Task directions | Please could you give again the lines from the one holding "Account (861, 102)" through the final line of the data below, exactly, with no other lines?

Segment Open

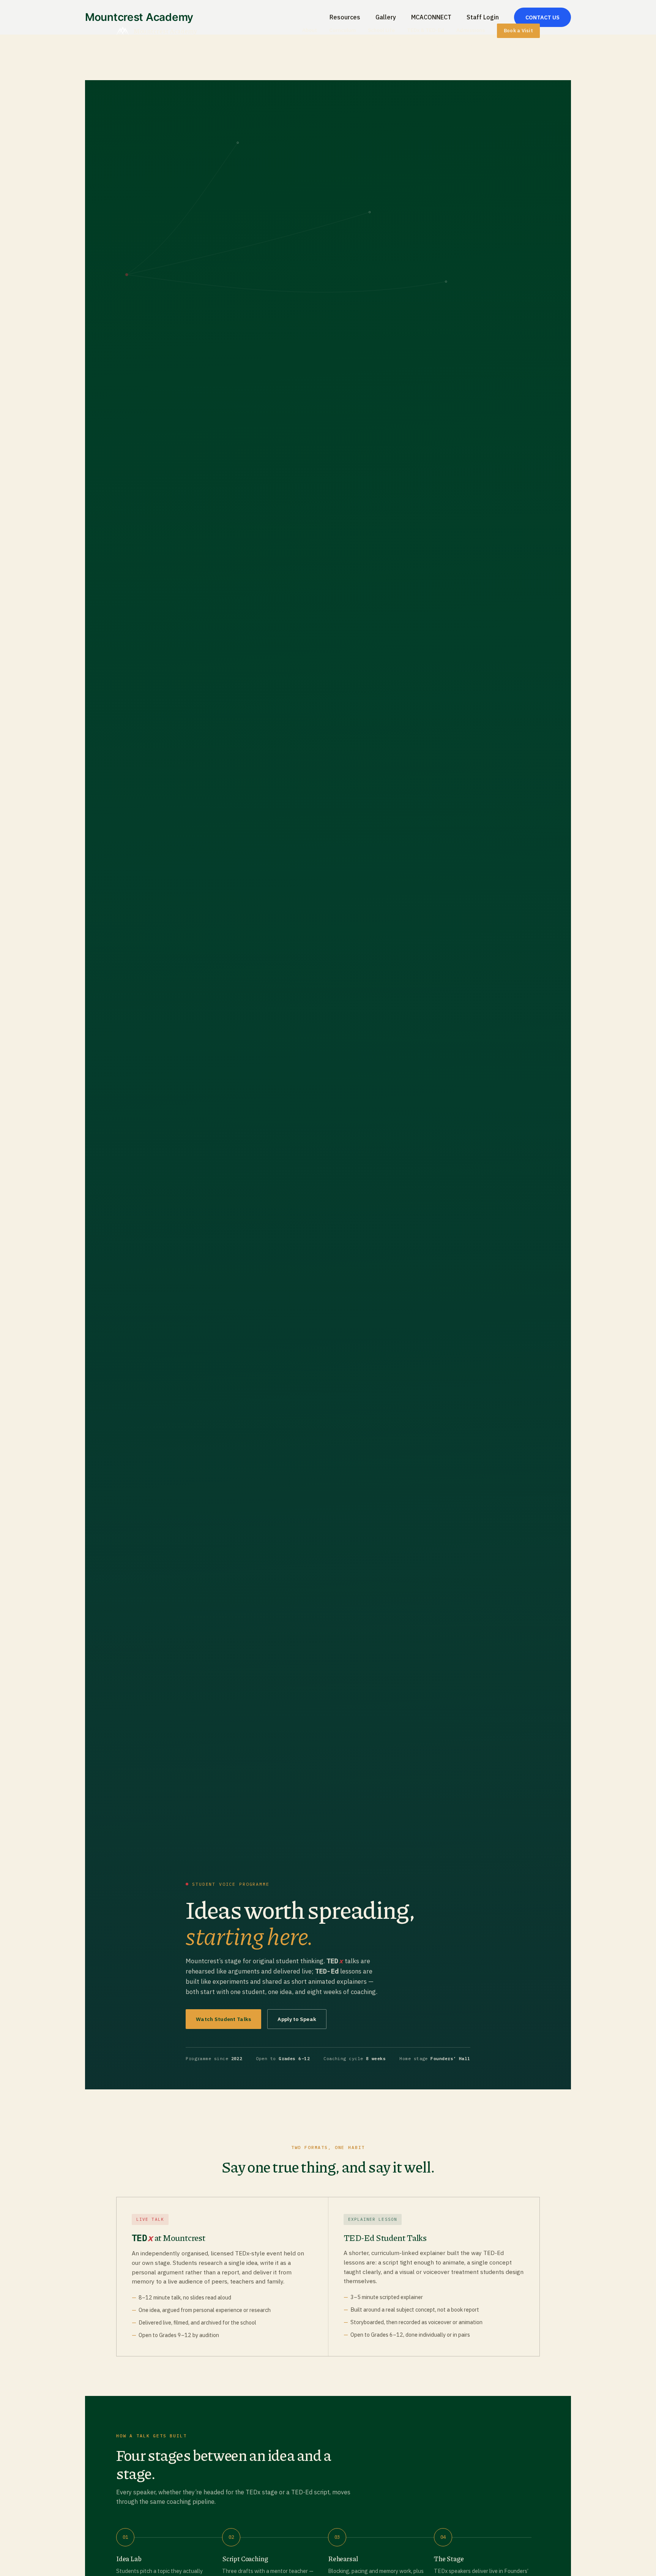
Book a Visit (518, 30)
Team (371, 44)
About (309, 30)
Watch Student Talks (223, 2019)
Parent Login (483, 44)
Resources (315, 44)
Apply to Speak (297, 2019)
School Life (381, 30)
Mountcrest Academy (165, 30)
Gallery (346, 44)
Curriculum (342, 30)
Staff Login (524, 44)
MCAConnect (444, 44)
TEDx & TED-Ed (425, 30)
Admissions (470, 30)
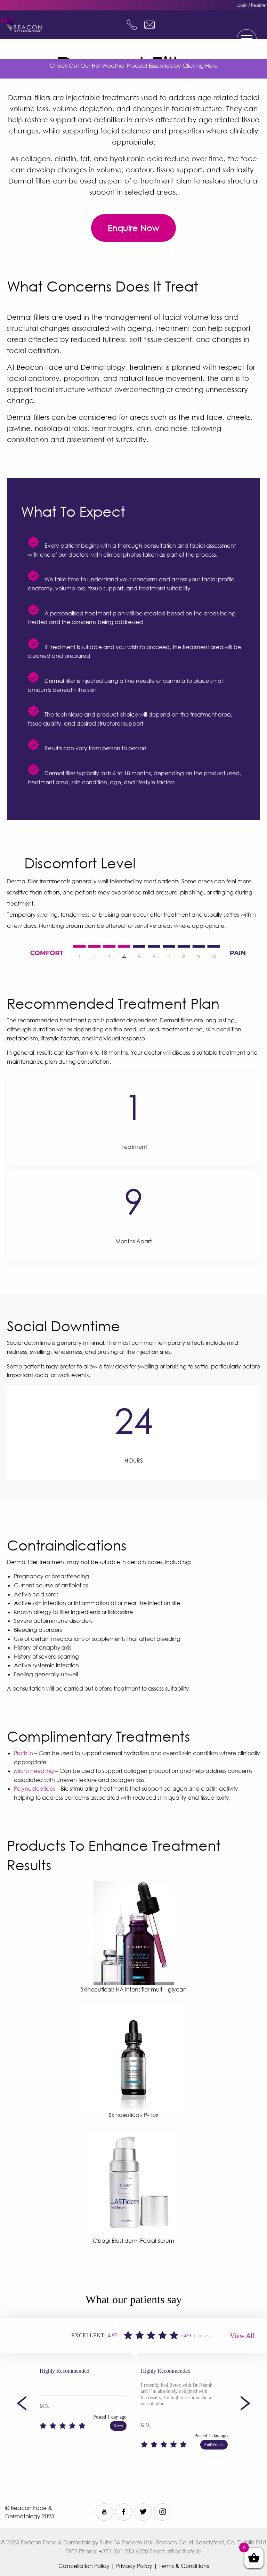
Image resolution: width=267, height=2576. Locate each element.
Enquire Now (133, 228)
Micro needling (34, 1770)
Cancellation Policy (84, 2565)
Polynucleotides (34, 1788)
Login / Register (251, 5)
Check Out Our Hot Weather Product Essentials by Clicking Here (134, 65)
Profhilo (23, 1753)
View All (242, 2335)
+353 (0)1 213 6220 (132, 24)
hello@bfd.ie (149, 24)
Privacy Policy (134, 2565)
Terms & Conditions (184, 2565)
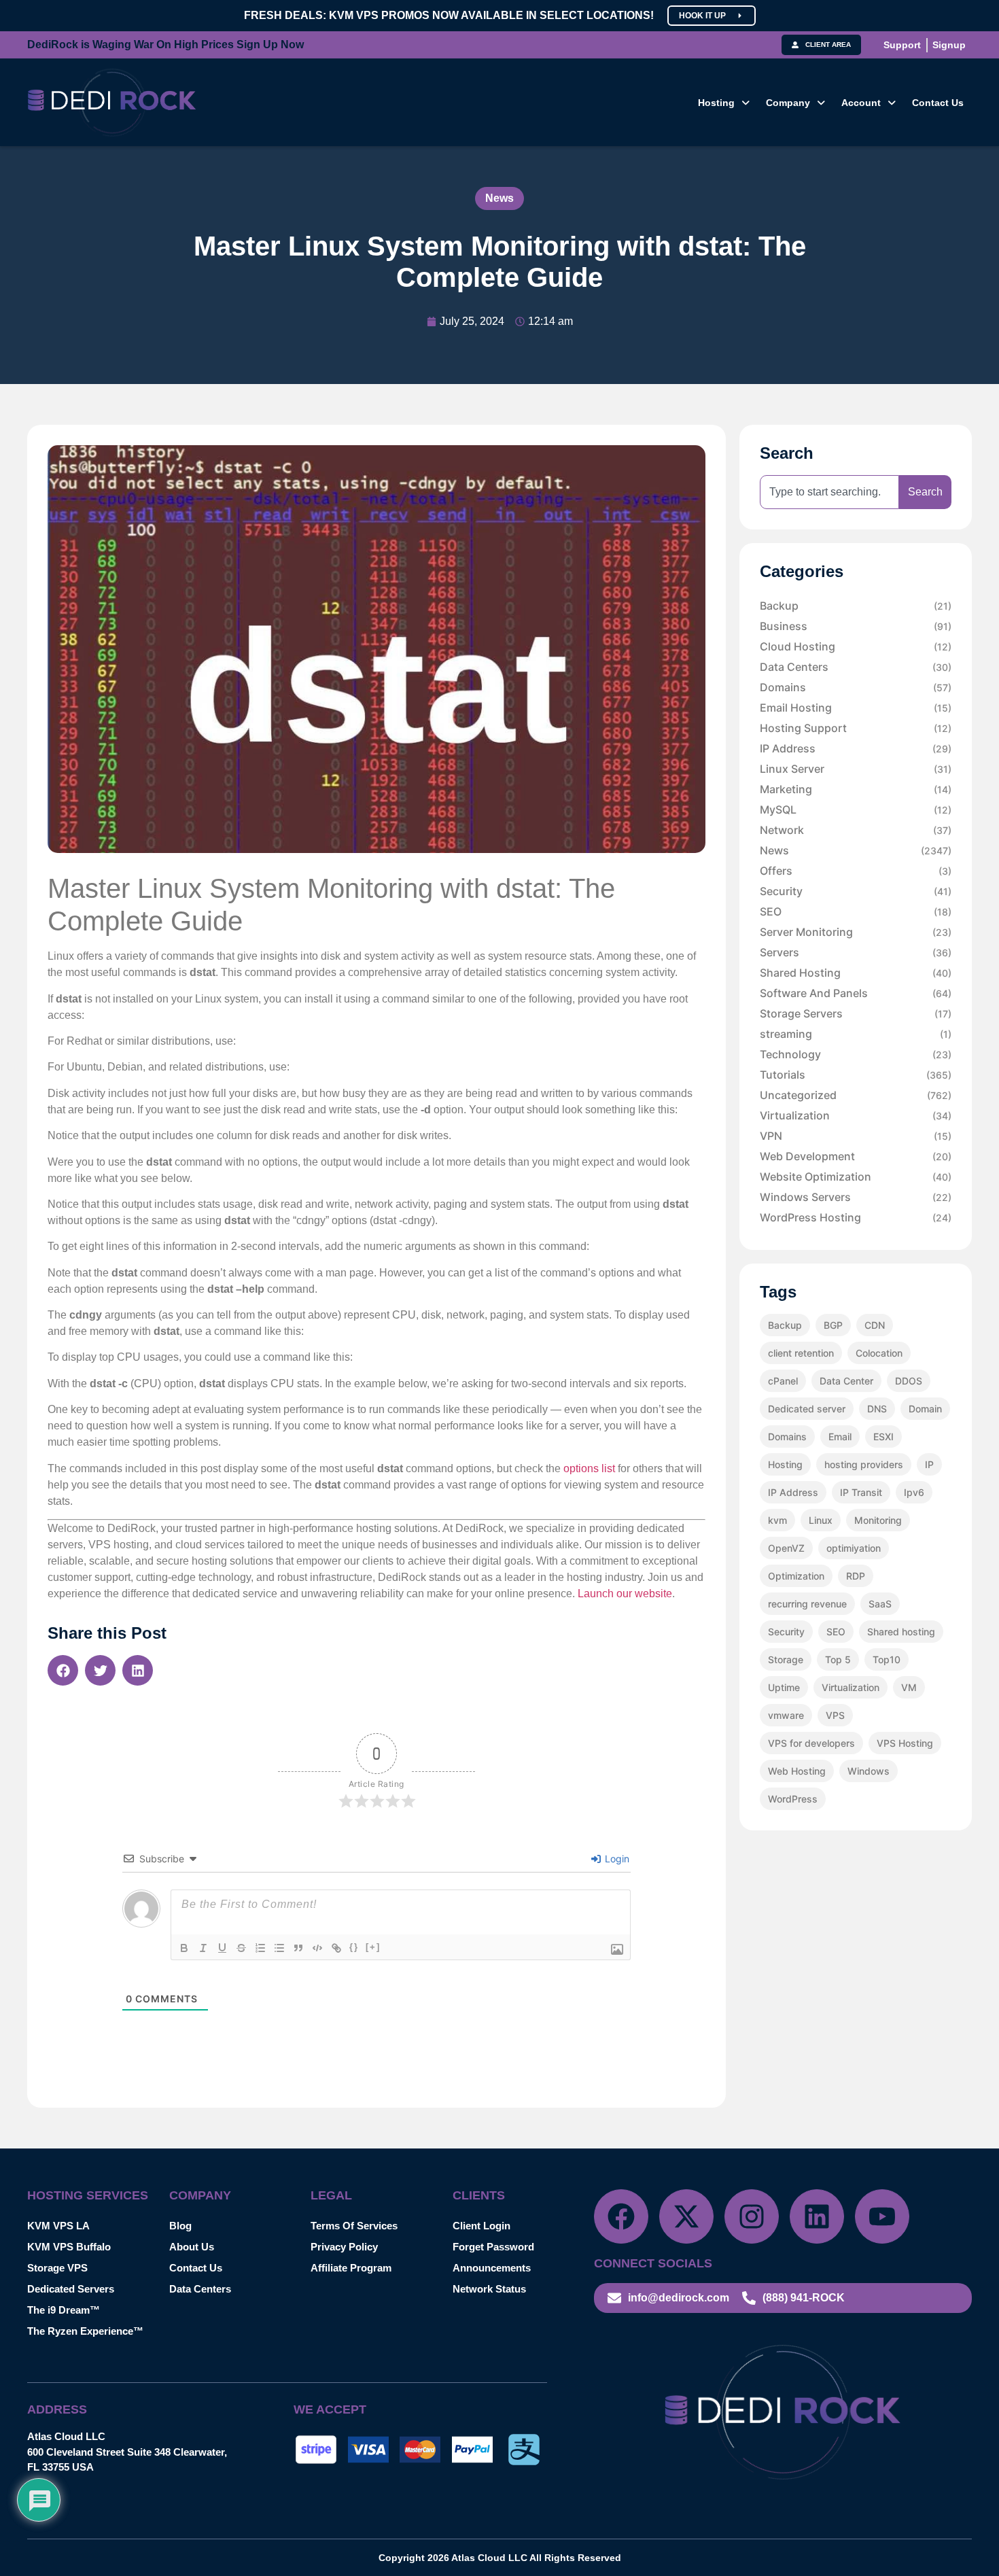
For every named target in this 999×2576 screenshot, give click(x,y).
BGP (833, 1325)
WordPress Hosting (855, 1217)
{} (354, 1947)
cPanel (783, 1381)
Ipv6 (914, 1492)
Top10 (886, 1659)
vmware (786, 1715)
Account (861, 102)
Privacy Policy (344, 2246)
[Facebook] (621, 2216)
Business (855, 626)
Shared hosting (901, 1631)
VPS (835, 1715)
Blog (180, 2225)
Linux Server (855, 769)
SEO (855, 911)
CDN (874, 1325)
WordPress (793, 1799)
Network (855, 830)
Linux (820, 1520)
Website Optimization (855, 1176)
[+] (373, 1947)
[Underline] (222, 1948)
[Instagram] (751, 2216)
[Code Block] (317, 1948)
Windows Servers (855, 1197)
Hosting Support (855, 728)
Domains (855, 687)
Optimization (796, 1576)
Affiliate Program (351, 2268)
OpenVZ (786, 1548)
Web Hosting (797, 1771)
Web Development (855, 1156)
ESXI (883, 1436)
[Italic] (203, 1948)
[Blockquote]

Segment Closed

Task solution |
Account (861, 102)
Privacy Policy (344, 2246)
[Facebook] (621, 2216)
Business (855, 626)
Shared hosting (901, 1631)
VPS (835, 1715)
Blog (180, 2225)
Linux Server (855, 769)
SEO (855, 911)
CDN (874, 1325)
WordPress (793, 1799)
Network (855, 830)
Linux (820, 1520)
Website Optimization (855, 1176)
[+] (373, 1947)
[Underline] (222, 1948)
[Instagram] (751, 2216)
[Code Block] (317, 1948)
Windows Servers (855, 1197)
Hosting Support (855, 728)
Domains (855, 687)
Optimization (796, 1576)
Affiliate Program (351, 2268)
OpenVZ (786, 1548)
Web Hosting (797, 1771)
Web Development (855, 1156)
ESXI (883, 1436)
[Italic] (203, 1948)
[Blockquote]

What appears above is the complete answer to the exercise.